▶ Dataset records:
════════
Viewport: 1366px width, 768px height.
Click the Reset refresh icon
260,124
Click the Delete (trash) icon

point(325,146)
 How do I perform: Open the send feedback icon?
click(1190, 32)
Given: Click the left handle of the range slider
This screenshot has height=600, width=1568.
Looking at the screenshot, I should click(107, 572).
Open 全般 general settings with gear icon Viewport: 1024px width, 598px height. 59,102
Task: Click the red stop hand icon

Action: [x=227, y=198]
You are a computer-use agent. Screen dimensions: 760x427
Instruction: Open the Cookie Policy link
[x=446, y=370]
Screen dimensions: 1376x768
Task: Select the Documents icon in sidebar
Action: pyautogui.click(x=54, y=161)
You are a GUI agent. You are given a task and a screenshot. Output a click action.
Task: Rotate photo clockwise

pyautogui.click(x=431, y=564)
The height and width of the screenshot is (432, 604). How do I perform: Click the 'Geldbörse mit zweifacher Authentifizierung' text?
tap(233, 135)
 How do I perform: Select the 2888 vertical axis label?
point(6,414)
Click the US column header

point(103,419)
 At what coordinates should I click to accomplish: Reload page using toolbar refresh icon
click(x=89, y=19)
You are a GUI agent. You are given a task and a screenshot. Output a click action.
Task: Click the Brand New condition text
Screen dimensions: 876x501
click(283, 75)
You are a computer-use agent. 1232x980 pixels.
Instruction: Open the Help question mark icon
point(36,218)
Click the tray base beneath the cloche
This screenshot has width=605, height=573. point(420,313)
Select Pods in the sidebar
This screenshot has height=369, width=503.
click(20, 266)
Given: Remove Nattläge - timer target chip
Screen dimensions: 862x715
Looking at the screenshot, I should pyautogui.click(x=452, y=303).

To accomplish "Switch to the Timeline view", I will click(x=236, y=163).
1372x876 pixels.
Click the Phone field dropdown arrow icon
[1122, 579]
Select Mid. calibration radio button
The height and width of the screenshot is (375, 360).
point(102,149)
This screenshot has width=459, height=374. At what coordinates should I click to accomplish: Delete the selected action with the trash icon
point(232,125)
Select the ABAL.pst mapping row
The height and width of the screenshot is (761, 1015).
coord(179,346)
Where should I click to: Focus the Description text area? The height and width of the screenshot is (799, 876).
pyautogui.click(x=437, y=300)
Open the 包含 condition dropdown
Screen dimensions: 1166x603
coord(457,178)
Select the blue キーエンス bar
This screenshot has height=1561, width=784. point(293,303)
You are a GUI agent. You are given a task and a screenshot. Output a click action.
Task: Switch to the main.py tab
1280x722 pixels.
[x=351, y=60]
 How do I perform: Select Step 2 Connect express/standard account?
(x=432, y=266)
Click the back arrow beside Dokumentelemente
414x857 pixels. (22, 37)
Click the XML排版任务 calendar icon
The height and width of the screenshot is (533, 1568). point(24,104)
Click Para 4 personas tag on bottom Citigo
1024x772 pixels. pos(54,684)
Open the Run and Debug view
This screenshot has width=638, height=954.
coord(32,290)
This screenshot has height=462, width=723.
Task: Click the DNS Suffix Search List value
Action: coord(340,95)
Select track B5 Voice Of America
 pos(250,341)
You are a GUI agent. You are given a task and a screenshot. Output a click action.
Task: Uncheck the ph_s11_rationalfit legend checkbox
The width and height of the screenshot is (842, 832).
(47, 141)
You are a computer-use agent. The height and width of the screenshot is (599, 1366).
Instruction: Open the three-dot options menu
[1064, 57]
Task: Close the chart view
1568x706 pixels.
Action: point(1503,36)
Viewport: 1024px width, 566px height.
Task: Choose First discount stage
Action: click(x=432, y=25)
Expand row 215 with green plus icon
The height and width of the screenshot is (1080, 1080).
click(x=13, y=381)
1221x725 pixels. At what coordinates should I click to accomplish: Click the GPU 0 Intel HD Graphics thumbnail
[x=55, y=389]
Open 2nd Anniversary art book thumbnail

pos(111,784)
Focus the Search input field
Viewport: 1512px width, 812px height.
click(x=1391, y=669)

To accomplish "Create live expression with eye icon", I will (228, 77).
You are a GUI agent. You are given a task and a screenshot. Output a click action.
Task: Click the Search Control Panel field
════════
▶ Work item: Set down the data once more, word for word.

▶ Answer for this exercise:
Viewport: 1366px width, 768px height.
Click the Reset refresh icon
260,124
Click the Delete (trash) icon

point(325,146)
 How do I perform: Open the send feedback icon?
click(1190, 32)
Given: Click the left handle of the range slider
This screenshot has height=600, width=1568.
Looking at the screenshot, I should click(107, 572).
Open 全般 general settings with gear icon Viewport: 1024px width, 598px height. 59,102
Task: Click the red stop hand icon

Action: [x=227, y=198]
You are a computer-use agent. Screen dimensions: 760x427
Instruction: Open the Cookie Policy link
[x=446, y=370]
Screen dimensions: 1376x768
Task: Select the Documents icon in sidebar
Action: pyautogui.click(x=54, y=161)
You are a GUI agent. You are given a task and a screenshot. Output a click action.
Task: Rotate photo clockwise

pyautogui.click(x=431, y=564)
The height and width of the screenshot is (432, 604). How do I perform: Click the 'Geldbörse mit zweifacher Authentifizierung' text?
tap(233, 135)
 How do I perform: Select the 2888 vertical axis label?
point(6,414)
Click the US column header

point(103,419)
 At what coordinates should I click to accomplish: Reload page using toolbar refresh icon
click(x=89, y=19)
You are a GUI agent. You are given a task and a screenshot. Output a click action.
Task: Click the Brand New condition text
Screen dimensions: 876x501
click(283, 75)
You are a computer-use agent. 1232x980 pixels.
Instruction: Open the Help question mark icon
point(36,218)
Click the tray base beneath the cloche
This screenshot has width=605, height=573. point(420,313)
Select Pods in the sidebar
This screenshot has height=369, width=503.
click(20, 266)
Given: Remove Nattläge - timer target chip
Screen dimensions: 862x715
Looking at the screenshot, I should pyautogui.click(x=452, y=303).

To accomplish "Switch to the Timeline view", I will click(x=236, y=163).
1372x876 pixels.
Click the Phone field dropdown arrow icon
[1122, 579]
Select Mid. calibration radio button
The height and width of the screenshot is (375, 360).
point(102,149)
This screenshot has width=459, height=374. At what coordinates should I click to accomplish: Delete the selected action with the trash icon
point(232,125)
Select the ABAL.pst mapping row
The height and width of the screenshot is (761, 1015).
coord(179,346)
Where should I click to: Focus the Description text area? The height and width of the screenshot is (799, 876).
pyautogui.click(x=437, y=300)
Open the 包含 condition dropdown
Screen dimensions: 1166x603
coord(457,178)
Select the blue キーエンス bar
This screenshot has height=1561, width=784. point(293,303)
You are a GUI agent. You are given a task and a screenshot. Output a click action.
Task: Switch to the main.py tab
1280x722 pixels.
[x=351, y=60]
 How do I perform: Select Step 2 Connect express/standard account?
(x=432, y=266)
Click the back arrow beside Dokumentelemente
414x857 pixels. (22, 37)
Click the XML排版任务 calendar icon
The height and width of the screenshot is (533, 1568). point(24,104)
Click Para 4 personas tag on bottom Citigo
1024x772 pixels. pos(54,684)
Open the Run and Debug view
This screenshot has width=638, height=954.
coord(32,290)
This screenshot has height=462, width=723.
Task: Click the DNS Suffix Search List value
Action: coord(340,95)
Select track B5 Voice Of America
 pos(250,341)
You are a GUI agent. You are given a task and a screenshot. Output a click action.
Task: Uncheck the ph_s11_rationalfit legend checkbox
The width and height of the screenshot is (842, 832).
(47, 141)
You are a computer-use agent. The height and width of the screenshot is (599, 1366).
Instruction: Open the three-dot options menu
[1064, 57]
Task: Close the chart view
1568x706 pixels.
Action: point(1503,36)
Viewport: 1024px width, 566px height.
Task: Choose First discount stage
Action: click(x=432, y=25)
Expand row 215 with green plus icon
The height and width of the screenshot is (1080, 1080).
click(x=13, y=381)
1221x725 pixels. At what coordinates should I click to accomplish: Click the GPU 0 Intel HD Graphics thumbnail
[x=55, y=389]
Open 2nd Anniversary art book thumbnail

pos(111,784)
Focus the Search input field
Viewport: 1512px width, 812px height.
click(x=1391, y=669)

To accomplish "Create live expression with eye icon", I will (228, 77).
You are a GUI agent. You are given a task and a screenshot. Output a click action.
Task: Click the Search Control Panel field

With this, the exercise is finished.